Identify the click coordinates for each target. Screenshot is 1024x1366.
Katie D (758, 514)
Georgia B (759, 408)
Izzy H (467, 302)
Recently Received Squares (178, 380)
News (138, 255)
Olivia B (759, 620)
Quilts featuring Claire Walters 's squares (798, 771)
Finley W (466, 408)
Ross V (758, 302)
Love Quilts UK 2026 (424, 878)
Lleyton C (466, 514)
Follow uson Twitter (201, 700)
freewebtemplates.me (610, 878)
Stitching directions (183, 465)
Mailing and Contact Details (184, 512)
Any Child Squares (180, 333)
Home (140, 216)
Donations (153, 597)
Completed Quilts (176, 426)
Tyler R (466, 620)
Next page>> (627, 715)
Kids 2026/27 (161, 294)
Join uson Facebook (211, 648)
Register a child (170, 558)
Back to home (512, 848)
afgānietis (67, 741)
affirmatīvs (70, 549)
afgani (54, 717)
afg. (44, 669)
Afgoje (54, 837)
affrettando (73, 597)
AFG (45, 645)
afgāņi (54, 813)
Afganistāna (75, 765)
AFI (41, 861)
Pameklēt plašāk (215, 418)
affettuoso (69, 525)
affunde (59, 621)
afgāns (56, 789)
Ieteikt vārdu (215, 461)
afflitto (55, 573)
==
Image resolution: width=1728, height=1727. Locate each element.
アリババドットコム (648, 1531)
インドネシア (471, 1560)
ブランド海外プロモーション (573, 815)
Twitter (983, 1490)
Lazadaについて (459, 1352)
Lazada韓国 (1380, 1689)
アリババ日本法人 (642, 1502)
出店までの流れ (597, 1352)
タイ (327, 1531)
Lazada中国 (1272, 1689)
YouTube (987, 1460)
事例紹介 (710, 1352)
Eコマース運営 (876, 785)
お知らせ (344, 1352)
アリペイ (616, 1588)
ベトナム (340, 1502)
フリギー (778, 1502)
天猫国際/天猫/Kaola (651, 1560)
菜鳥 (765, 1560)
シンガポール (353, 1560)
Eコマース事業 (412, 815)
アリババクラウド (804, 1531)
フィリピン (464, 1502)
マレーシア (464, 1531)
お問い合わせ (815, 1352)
* * *
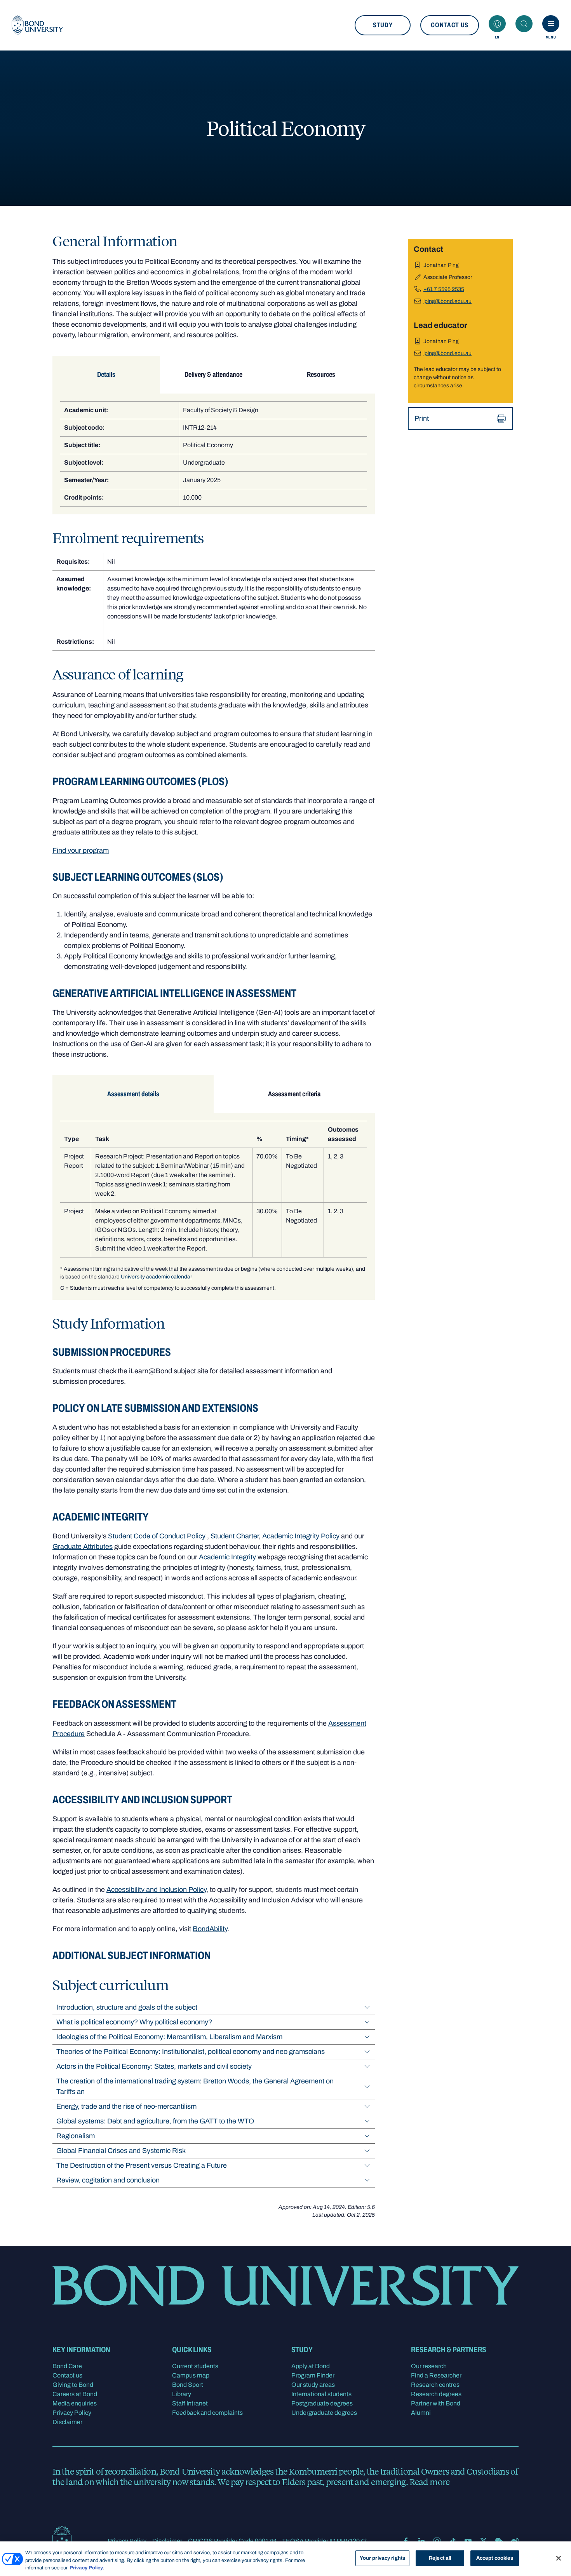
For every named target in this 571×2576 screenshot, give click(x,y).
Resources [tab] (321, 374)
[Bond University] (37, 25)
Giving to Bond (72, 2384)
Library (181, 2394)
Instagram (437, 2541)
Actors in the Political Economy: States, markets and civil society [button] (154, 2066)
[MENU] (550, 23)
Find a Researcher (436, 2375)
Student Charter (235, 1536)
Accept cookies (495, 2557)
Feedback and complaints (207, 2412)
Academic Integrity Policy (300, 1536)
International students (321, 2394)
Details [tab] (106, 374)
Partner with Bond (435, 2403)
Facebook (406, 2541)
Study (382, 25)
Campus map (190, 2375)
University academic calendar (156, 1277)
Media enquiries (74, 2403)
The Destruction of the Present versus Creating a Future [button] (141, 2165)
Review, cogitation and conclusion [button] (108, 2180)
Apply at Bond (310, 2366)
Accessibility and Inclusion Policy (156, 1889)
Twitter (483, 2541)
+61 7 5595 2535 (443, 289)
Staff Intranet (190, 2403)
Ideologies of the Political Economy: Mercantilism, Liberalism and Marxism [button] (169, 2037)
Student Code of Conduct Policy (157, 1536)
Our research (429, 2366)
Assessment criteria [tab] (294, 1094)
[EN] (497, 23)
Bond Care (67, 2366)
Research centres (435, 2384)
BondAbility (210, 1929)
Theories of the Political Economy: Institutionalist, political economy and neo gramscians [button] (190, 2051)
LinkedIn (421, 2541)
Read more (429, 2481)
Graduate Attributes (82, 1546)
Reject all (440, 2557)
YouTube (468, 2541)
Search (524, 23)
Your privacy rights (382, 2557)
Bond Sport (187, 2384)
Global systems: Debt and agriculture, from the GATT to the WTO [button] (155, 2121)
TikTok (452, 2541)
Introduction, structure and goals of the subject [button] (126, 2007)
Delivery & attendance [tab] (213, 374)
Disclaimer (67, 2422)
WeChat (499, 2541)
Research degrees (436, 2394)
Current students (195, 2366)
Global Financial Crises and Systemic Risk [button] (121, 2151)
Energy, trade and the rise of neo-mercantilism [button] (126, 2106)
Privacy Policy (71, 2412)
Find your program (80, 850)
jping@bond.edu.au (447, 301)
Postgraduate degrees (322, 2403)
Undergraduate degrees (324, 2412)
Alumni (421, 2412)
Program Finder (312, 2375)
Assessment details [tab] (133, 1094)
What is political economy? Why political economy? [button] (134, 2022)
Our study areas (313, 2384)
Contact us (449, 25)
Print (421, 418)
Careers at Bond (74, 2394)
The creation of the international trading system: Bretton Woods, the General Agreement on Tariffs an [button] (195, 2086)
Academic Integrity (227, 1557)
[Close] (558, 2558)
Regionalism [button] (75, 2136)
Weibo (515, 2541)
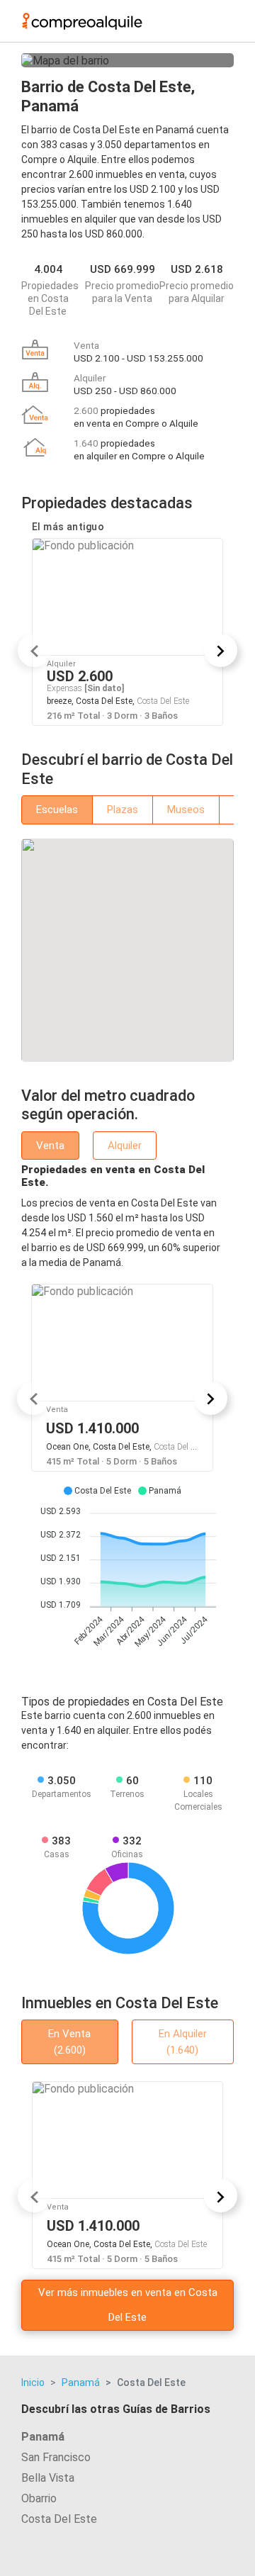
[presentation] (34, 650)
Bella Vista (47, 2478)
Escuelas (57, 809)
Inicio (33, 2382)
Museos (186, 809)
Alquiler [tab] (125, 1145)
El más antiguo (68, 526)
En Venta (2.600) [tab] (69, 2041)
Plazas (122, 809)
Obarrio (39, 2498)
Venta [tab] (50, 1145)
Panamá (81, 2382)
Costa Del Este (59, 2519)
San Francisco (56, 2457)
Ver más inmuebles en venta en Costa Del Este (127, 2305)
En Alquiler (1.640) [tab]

* DESCRIPTION OF THE TASK: Take only the lines above from the one that has "Current students (195, 2366)" through the one that has "En Alquiler (1.640) [tab]" and reproduce them exactly, omitting any pictures.

* EXERCISE ANSWER:
Current students (195, 2366)
Global Financial Crises and Systemic Risk [button] (121, 2151)
Energy, trade and the rise of neo-mercantilism [button] (126, 2106)
Privacy Policy (71, 2412)
Find your program (80, 850)
jping@bond.edu.au (447, 301)
Postgraduate degrees (322, 2403)
Undergraduate degrees (324, 2412)
Alumni (421, 2412)
Program Finder (312, 2375)
Assessment details [tab] (133, 1094)
What is political economy? Why political economy? [button] (134, 2022)
Our study areas (313, 2384)
Contact us (449, 25)
Print (421, 418)
Careers at Bond (74, 2394)
The creation of the international trading system: Bretton Woods, the General Agreement on Tariffs an [button] (195, 2086)
Academic Integrity (227, 1557)
[Close] (558, 2558)
Regionalism [button] (75, 2136)
Weibo (515, 2541)
[presentation] (34, 650)
Bella Vista (47, 2478)
Escuelas (57, 809)
Inicio (33, 2382)
Museos (186, 809)
Alquiler [tab] (125, 1145)
El más antiguo (68, 526)
En Venta (2.600) [tab] (69, 2041)
Plazas (122, 809)
Obarrio (39, 2498)
Venta [tab] (50, 1145)
Panamá (81, 2382)
Costa Del Este (59, 2519)
San Francisco (56, 2457)
Ver más inmuebles en venta en Costa Del Este (127, 2305)
En Alquiler (1.640) [tab]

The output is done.